# Tujuan Latihan
Jawablah pertanyaan berikut berdasarkan teks tentang akal-pikiran manusia.
1. Makhluk apa yang disebut sebagai satu-satunya makhluk yang mampu membangun adab dan peradaban yang mulia di alam semesta?
2. Pepatah apa yang dipakai untuk mengibaratkan akal-pikiran yang dimiliki manusia?
3. Untuk apa manusia sanggup menghancurkan alam dengan akal-pikirannya?

# Teks Bacaan

RAGAM PERSFEKTIF PIKIRAN MANUSIA

MEDANHEADLINES,- Satu karunia yang luar biasa ada pada manusia adalah diberikannya akal-pikiran oleh Tuhan yang Maha Kuasa. Tidak seperti mahluk lainnya, manusia menjadi satu-satunya mahluk yang mampu membangun adab dan peradaban yang mulia di alam semesta. Tidak berlebihan jika manusia sajalah yang mampu mewakili Tuhan untuk menjaga dan merawat alam semesta raya. Mengingat kemuliaan dan pentingnya keberadaan manusia tidak berlebihan jika seluruh mahluk yang ada bertugas bagi melayani kepentingan manusia. Atas pelayanan tersebut pantas jika manusia bersyukur akan nikmat yang diberikan oleh Tuhan melalui alam. Lebih dari itu sudah semestinyalah manusia menyayangi dan mengasihi seluruh mahluk yang ada dengan cara memperlakukan mereka secara adil dan bijaksana. Intinya keberadaan seluruh mahluk di alam semesta ini sesungguhnya adalah sebagai wujud kasih sayang Tuhan kepada manusia. Apapun yang dibutuhkan manusia alam selalu menyediakannya.

Namun pada sisi lain, keberadaan akal-pikiran justru kerap menimbulkan masalah bahkan malapteka bagi manusia sendiri. Akal-pikiran yang dimiliki manusia ibarat kata pepatah ‘senjata makan tuan’. Manusia tersandera bahkan terbunuh karena rekayasa akalnya sendiri. Dengan akal-pikiran manusia justru menentang hukum alam bahkan menentang Tuhan. Dengan akal-pikiran manusia sanggup menghancurkan alam untuk memuaskan hawanafsunya. Dengan akal-pikiran manusia membinasakan mahluk lainnya, bahkan membinasakan sesama manusia. Dengan akal-pikiran manusia memiliki persfektif yang beragam satu dengan yang lain yang saling bertentangan dan memunculkan berkonflik. Dengan akal-pikiran manusia saling berperang, menipu dan mengingkari satu dengan yang lain.

# Cuplikan Data
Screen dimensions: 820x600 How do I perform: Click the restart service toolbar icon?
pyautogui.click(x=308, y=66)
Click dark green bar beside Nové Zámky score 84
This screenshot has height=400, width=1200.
--
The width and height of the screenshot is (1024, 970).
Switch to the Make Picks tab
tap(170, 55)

# Hasil Tugas
1. Makhluk itu adalah manusia.
2. Pepatah yang dipakai adalah 'senjata makan tuan'.
3. Manusia sanggup menghancurkan alam untuk memuaskan hawa nafsunya.